Pablo Stoll from Uruguay in Sitges with zombie photo ‘Summer Hit’
Leading Chilean producer Florencia Larrea (“My Tender Matador”), formerly of Forastero, has launched a new all-female company, 500 Cinema, based in the coastal town of Viña del Mar, where she and her partners are based. “Chile is too vast and beautiful a country to concentrate everything in Santiago,” Larrea noted.
500 Cinema serves as the film production arm of 500 Nanómetros – an innovation-focused media agency founded by Antonia Valenzuela and Valentina Ripamonti.
“After leaving Forastero, I started as creative director at 500 Nanómetros, a company with a long history in new media and immersive projects that always tries to challenge the boundaries of creativity. Antonia and Valentina also saw in the kind of films I made a space to continue developing innovative narrative projects. I saw in them great professionals and people with whom I could embark on a new adventure. So of course I brought my catalogue, and they brought their knowledge of project development and management,” says Larrea, adding: “500 Nanómetros is led by women, and I really like that too.”
Indeed, female producers abound in South America, despite its misogynistic culture. Part of the credit goes to the #metoo movement. Women also enter professions that were previously male-dominated. There are a growing number of female directors and writers, as well as DPs and more in art, sound design and editing.
Aiming to focus on genre cinema that challenges technical and narrative conventions, 500 Cinema makes its debut with Uruguayan filmmaker Pablo Stoll’s zombie film “Summer Hit” (“El Tema del Verano”), which will have its world premiere at the Sitges Film Festival . trailer only Variety. The next project is ‘Invunche’, planned for next year.

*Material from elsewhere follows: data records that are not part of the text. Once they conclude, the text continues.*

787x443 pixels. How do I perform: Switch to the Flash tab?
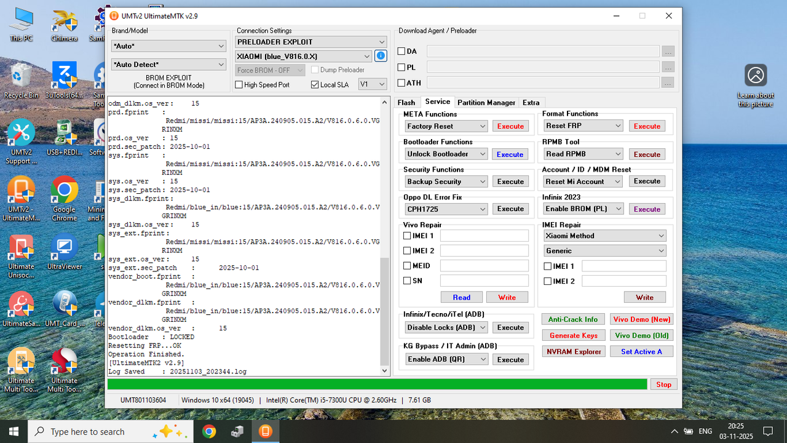click(407, 102)
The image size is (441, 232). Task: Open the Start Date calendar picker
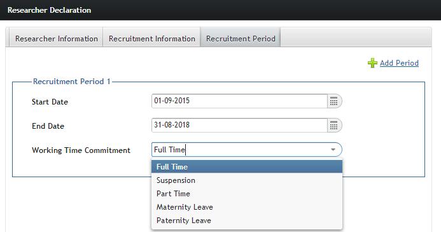pos(334,101)
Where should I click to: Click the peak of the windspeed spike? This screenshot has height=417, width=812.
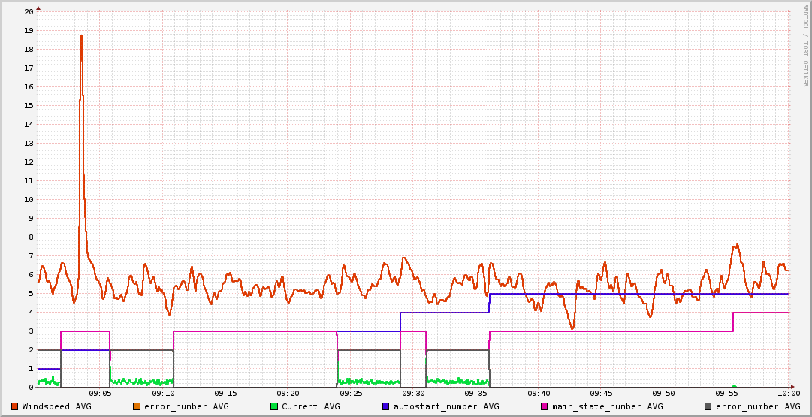(x=81, y=35)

“Summer Hit” has been selected as the official feature for Sitges’ wildly popular zombie street parade, the Zombie Walk, and will be shown in the Midnight X-Treme sidebar of the prominent Spanish genre festival. Pic marks Stoll’s third feature as a sole director, following hits such as ’25 Watts’ and ‘Whisky’, which he co-directed with Juan Pablo Rebella.
Described as a “unique experience that combines rom-com, heist film and zombie horror on the sunny beaches of Uruguay,” “Summer Hit” follows Felipe and Ana, who find themselves on a beach after a year and a half of pandemic lockdown. Ana, along with her friends Malú and Martina, are small-time thieves who seduce, drug and steal from rich men.
For this post-pandemic summer, they have planned their biggest heist yet: robbing Ramiro Tübingen, an eccentric millionaire and patron of dilettante artists. At the country house in Tübingen they meet Tito, the landlord and his artist guests. However, their plans go awry when they accidentally kill their victims instead of just putting them to sleep. “This wouldn’t be a problem if the dead stayed dead, but this summer the dead aren’t dying,” the synopsis reads.
According to Stoll, the concept for “Summer Hit” started years ago. Stoll said: “While discussing film with Florencia Larrea in a bar in Santiago, I shared this idea about some girls who rob on the beach and accidentally end up in a zombie-infested situation. Although it took longer than we expected, here we are: many years later, with the summer zombie movie we wanted to make.”
“The first movie I saw on VHS was a zombie movie and I’ve always wanted to make one ever since,” he said. Varietyand added, “Unlike many filmmakers who start with zombies, I started somewhere else, and after making four films, this idea came to me.”
“When it comes to genre films, we can’t forget that it is the cinema we grew up with, the film we watched as teenagers on children’s television, at matinees and on VHS. The idea of making a zombie movie goes back to the first movie I saw on VHS: ‘Virus’ by Italian director Bruno Mattei, although he gave the name Vincent Dawn. “Virus,” also known as “Hell of the Living Dead,” is an Italian production in English that is full of blood and guts and kept me awake for several days,” he said.
The main cast includes Azul Fernández (“Merlí Sapere Aude”), Malena Villa (“El Ángel”, Débora Nishimoto (“Pr1nc3s4”), Sebastian Iturria (“El Año de la Furia”) and Agustín Silva (“La Nana”) The film also features a special appearance by Uruguayan actor-director Daniel Hendler his third attempt at directing “A Loose End” at WIP Latam in San Sebastian.
“Summer Hit” is a co-production of 500 Cinema, Stoll’s Temperamento Films and Nadador Cine from Uruguay, founded by Pedro Barcia and Juan José López, known for the films “The Employer and the Employee”, who represented Uruguay at the 2022 Oscars and Celina Murga’s ‘The Freshly Cut Grass’, presented at this year’s Tribeca Film Festival and with Martin Scorsese as executive producer.